Case Presentation: A 57 year old male with past medical history of COPD and schizophrenia presented with complaints of shortness of breath. The patient was discharged from a different hospital a day prior to the admission. Patient had to be intubated secondary to hypercapnic respiratory failure and was sent to the ICU. He remained intubated for five days. Chest X-ray showed mediastinal shift to the right. A cavitary lesion was seen in the right upper thorax, a nodular soft tissue density was also seen with some speculation that appeared to be a mild infiltrate. This was followed up with a CT scan of the chest that suggested an old infectious process and COPD. The patient underwent further serological workup and this revealed neutrophilia but no leukocytosis, HIV serology was negative and Quantiferon gold test was indeterminate.
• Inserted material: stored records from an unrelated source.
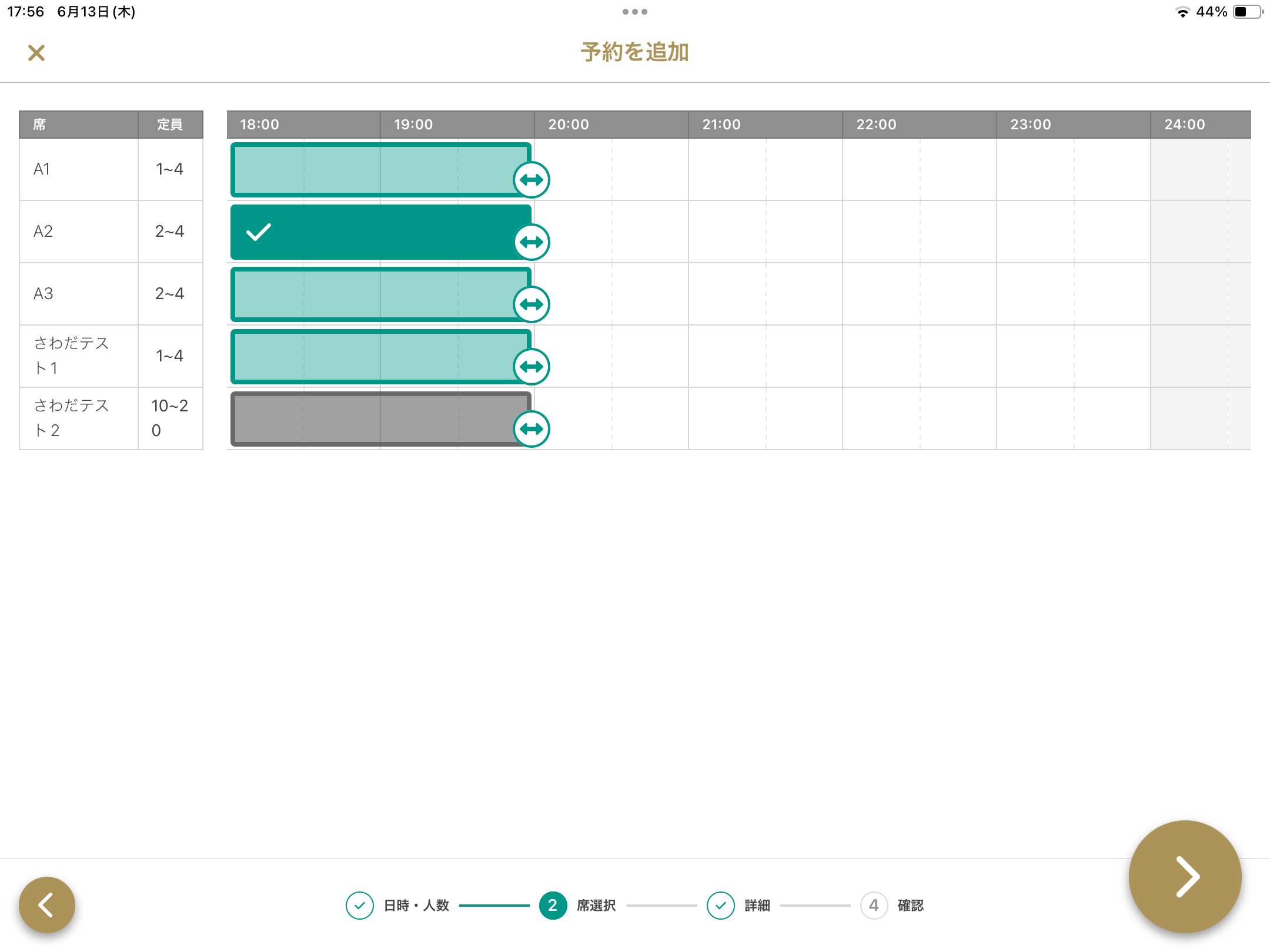The image size is (1270, 952).
Task: Tap the A2 seat name cell
Action: [78, 232]

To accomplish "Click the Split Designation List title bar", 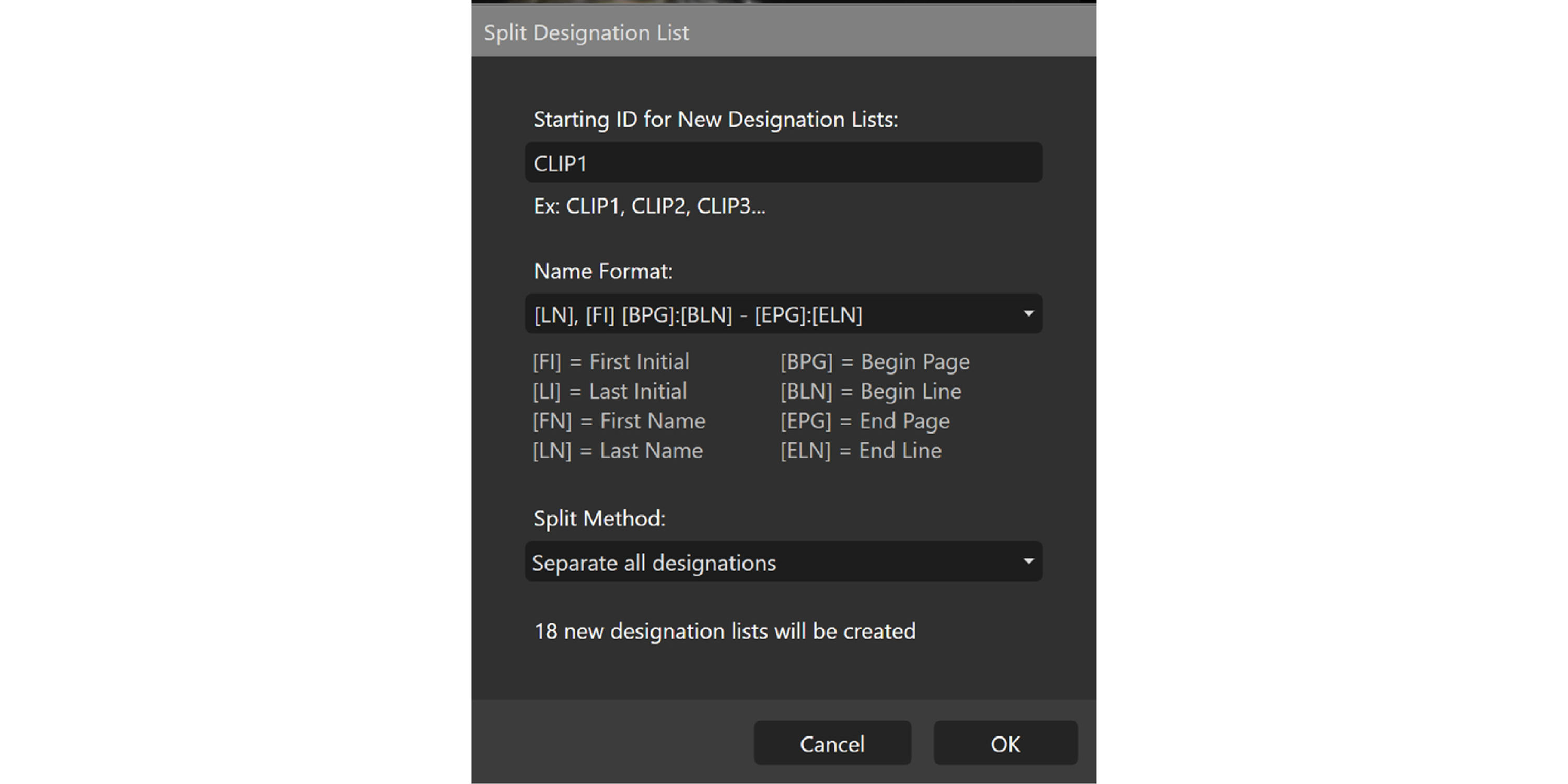I will pyautogui.click(x=783, y=32).
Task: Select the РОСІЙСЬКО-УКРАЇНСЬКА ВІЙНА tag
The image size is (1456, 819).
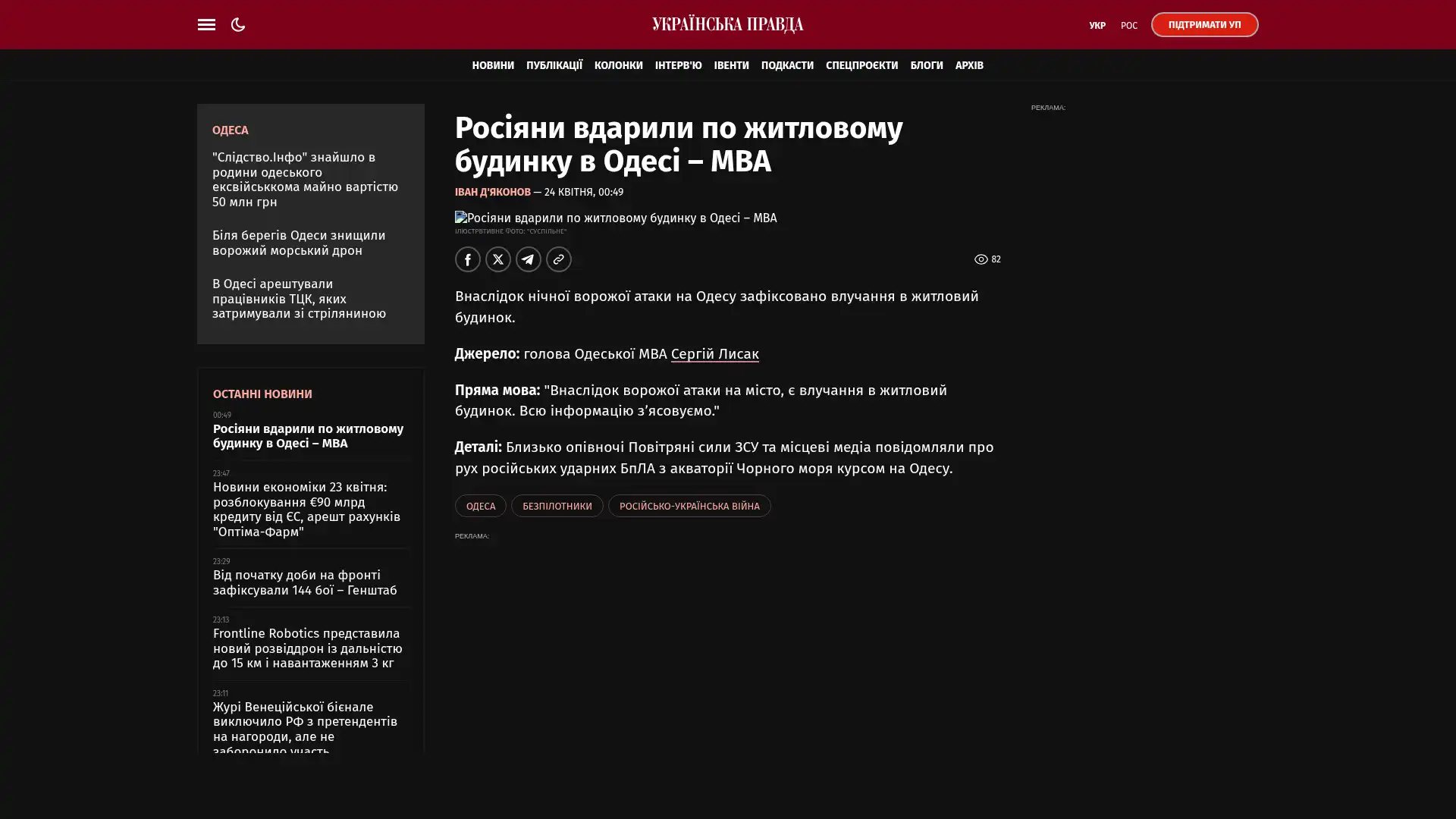Action: 689,506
Sputum culture and blind bronchoalveolar lavage (BAL) grew oronasal flora. The outside hospital records were obtained and these indicated that the patient had undergone a bronchoscopy and the right upper lobe cavitary lesion had grown Mycobacterium kansasii (M. kansasii). The patient was started on Rifampin, Isoniazid, Pyridoxine and Ethambutol therapy. The patient was eventually discharged home with home oxygen.
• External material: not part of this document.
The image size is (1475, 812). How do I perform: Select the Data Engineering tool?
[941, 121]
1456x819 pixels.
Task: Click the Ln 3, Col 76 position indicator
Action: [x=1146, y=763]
Discussion: Mycobacteria other than M. tuberculosis and M. leprae are generally free-living organisms that are ubiquitous. They have been found in tap water, soil, domestic and wild animals, milk, and food products. They can also inhabit body surfaces or secretions without causing disease. Thus, occasional isolates of nontuberculous mycobacteria (NTM) were largely considered contaminants. However, the importance of NTM in human disease has become increasingly evident lately. M. kansasii is an acid-fast bacillus that is readily recognized based on its characteristic photochromogenicity, which produces a yellow pigment when exposed to light. The major risk factor for pulmonary M. kansasii infection is COPD. According to the 2007 ATS/IDSA guidelines, the general diagnostic criteria for all NTM pulmonary infections include clinical and radiological criteria. The criterion includes pulmonary symptoms with nodular or cavitary opacities on chest radiography or a HRCT scan that shows multifocal bronchiectasis with multiple small nodules. In terms of the microbiologic criteria one of the following is required: positive culture results from at least 2 separate expectorated sputum samples, or a positive culture from endotracheal sample, BAL or a lung biopsy. Nucleic acid probes and polymerase chain reaction are useful for early identification. Treatment consists of a three-drug combination that consists of Isoniazid 300 mg daily, Rifampin 600 mg daily and Ethambutol 15 mg/kg per day. Duration of treatment is recommended to be 12 months with negative cultures.
Conclusions: This case illustrates a fairly typical presentation of M. kansasii. Clinical suspicion and early recognition are critical as prompt initiation of therapy aids in preventing significant morbidity.